11. "Lighter than Air": This episode focuses on the history of ballooning, starting with the experiments of the Montgolfier brothers and the 1783 flight of Jean-François Pilâtre de Rozier and François Laurent d'Arlandes over Paris, and moving on to cover the flight of Jacques Charles and Marie-Noel Robert in the first hydrogen filled balloon, the 1785 crossing of the English Channel by Jean-Pierre Blanchard and John Jeffries, and James Glaisher and Henry Coxwell's record-breaking 1862 flight to over 30,000 feet.
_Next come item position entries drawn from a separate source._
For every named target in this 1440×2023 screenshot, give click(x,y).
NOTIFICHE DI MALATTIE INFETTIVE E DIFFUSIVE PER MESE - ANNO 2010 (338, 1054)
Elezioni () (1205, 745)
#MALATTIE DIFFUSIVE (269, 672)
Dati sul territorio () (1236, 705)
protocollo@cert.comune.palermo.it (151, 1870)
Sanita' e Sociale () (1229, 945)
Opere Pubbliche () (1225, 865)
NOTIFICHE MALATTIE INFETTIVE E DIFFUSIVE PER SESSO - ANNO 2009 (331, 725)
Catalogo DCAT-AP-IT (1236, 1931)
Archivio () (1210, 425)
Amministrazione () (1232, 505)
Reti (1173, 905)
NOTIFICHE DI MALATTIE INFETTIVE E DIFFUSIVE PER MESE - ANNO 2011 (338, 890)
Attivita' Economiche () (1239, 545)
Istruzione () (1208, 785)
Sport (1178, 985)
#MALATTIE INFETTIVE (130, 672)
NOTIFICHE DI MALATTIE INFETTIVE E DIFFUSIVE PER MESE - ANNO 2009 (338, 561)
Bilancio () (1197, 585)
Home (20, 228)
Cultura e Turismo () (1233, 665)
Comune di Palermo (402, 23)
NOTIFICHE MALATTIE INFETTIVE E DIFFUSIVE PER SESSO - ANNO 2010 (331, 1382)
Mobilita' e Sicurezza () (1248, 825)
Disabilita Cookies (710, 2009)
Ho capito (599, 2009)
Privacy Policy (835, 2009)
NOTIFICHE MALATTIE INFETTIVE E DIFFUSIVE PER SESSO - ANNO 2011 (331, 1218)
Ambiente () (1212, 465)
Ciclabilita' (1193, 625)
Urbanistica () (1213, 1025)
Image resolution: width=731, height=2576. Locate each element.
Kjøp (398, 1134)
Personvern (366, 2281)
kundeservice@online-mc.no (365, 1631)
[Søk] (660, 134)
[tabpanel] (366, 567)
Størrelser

The episode subsequently charts the development of the airship, its use in World War I, and the golden age of large passenger airships with its high-profile disasters such as the Hindenburg disaster in 1937. Other topics include the rediscovery of balloons as an instrument of scientific research in the 1930s, and interview with Joseph Kittinger about the contribution of balloons to the U.S. space program in the 1950s, and more recent attempts by individuals such as Richard Branson to set new ballooning records.
12. "Vertical Flight": This episode examines the history of vertical flight, beginning with the early helicopters, through the pivotal breakthrough of the Cierva Rotor-head, the helicopters of Igor Sikorsky (with a contemporary interview), and the two great periods of helicopter military lifesaving in the Korean and Vietnam Wars, featuring the recollections of several decorated veterans of the conflicts. The episode continues with further developments in helicopter aviation, as well as a range of vertical aircraft such as the early Kestrel and Harrier programs, discussed in detail by test pilot Bill Bedford and designer John Fozard.

==VHS and book==
The series was available as a six-volume VHS set.

The book, Reaching for the Skies: The Adventure of Flight by series producer Ivan Rendall was published in 1990 and made to accompany the series. ISBN 0-563-20913-5, ISBN 978-0-563-20913-3.